Почувствуй мир таким, каким он хочет быть, – сказала она. Как будто это было возможно без преодоления ее воли и сотворенного ею пламени.
Сосредоточься не на преодолении, а на том, что изменилось, – переходя от одного мгновения к другому. Все, что будет предопределено к тому, что было, – настоящий момент лишь мостик между ними.
Я подумал о своей жизни, о каждом прошедшем моменте, рожденном из предыдущего, так что все вместе становилось бессмысленным без каждой отдельной части.

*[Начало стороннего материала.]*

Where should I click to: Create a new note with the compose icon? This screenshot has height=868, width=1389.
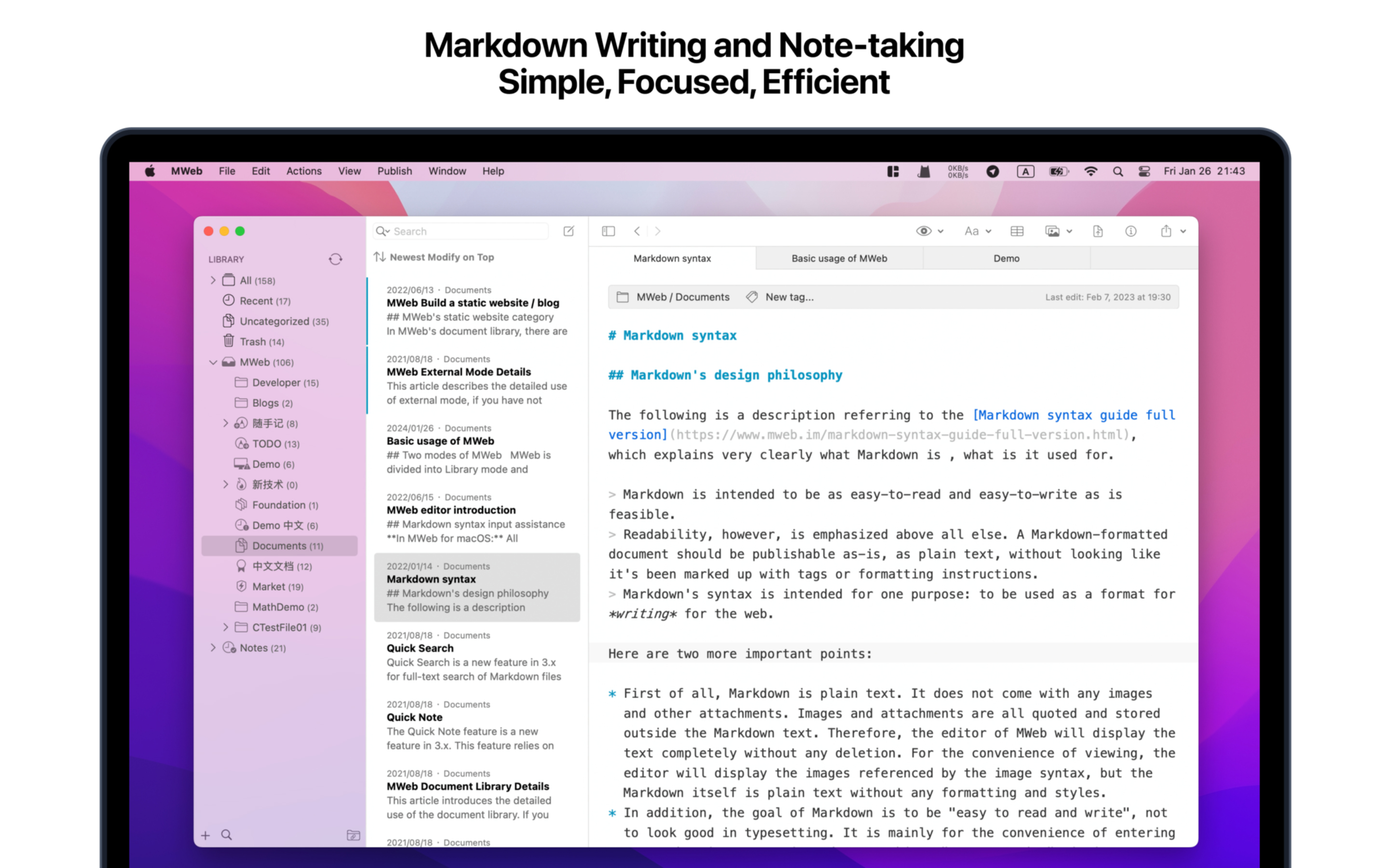pos(568,231)
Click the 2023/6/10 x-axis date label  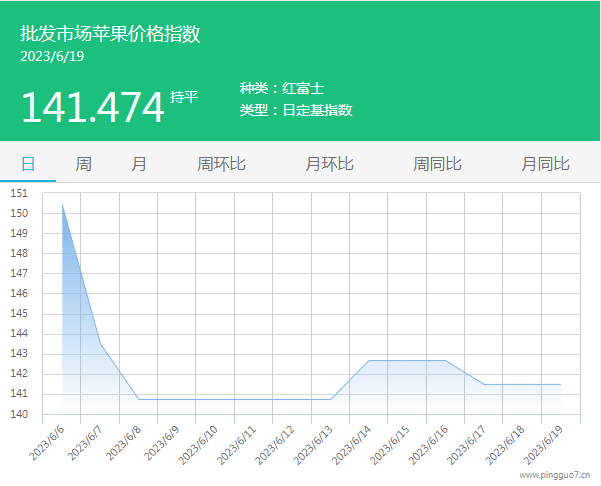[x=201, y=441]
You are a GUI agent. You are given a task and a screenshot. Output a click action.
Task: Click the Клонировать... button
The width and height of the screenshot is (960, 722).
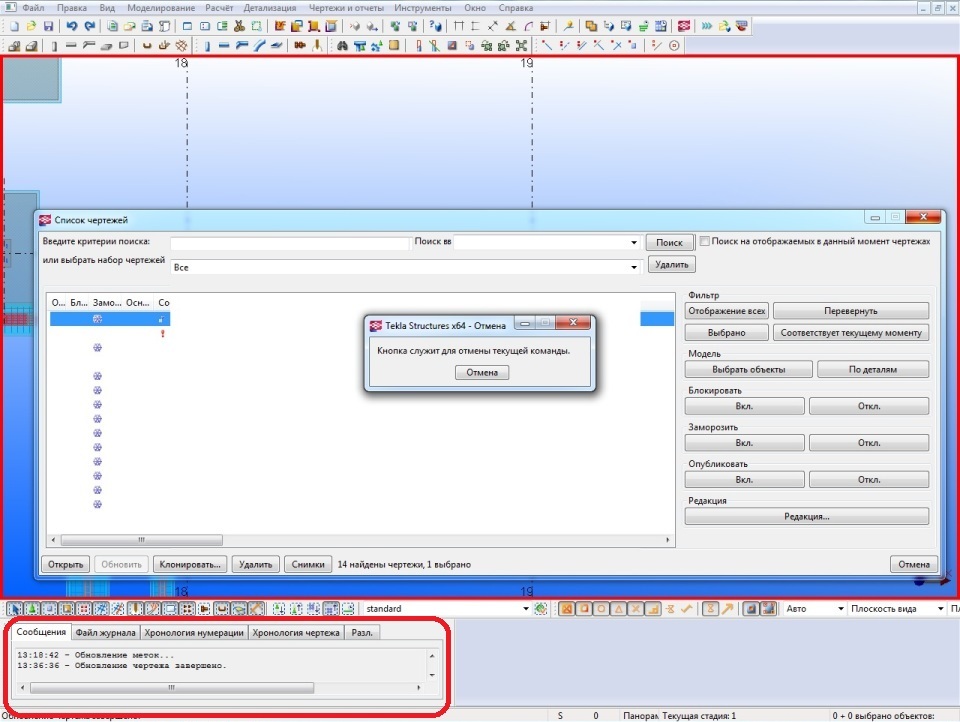click(x=190, y=564)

Глупый-Пес не появился бы в пещере Шипящей-Кошки, если бы Ольха не побывал в Ан-Забате. Но Ольха в Ан-Забате – это не тот Ольха, что наблюдал за смертью Иволги. Я был каждым из них – и ни одним. Я был мостиком между долгим, болезненным настоящим и неизвестным будущим.
Как я когда-то наблюдал за Атар, чтобы овладеть танцами Ан-Забата, теперь я ощущал ритм узора мира и следовал за его шагами, узнавая их, как главы истории мира, главы моей жизни, и каждая была бессмысленной без любой из предыдущих. Когда я вернулся к железному клину, я знал, что должно находиться на его месте. Однако кое-чего не хватало.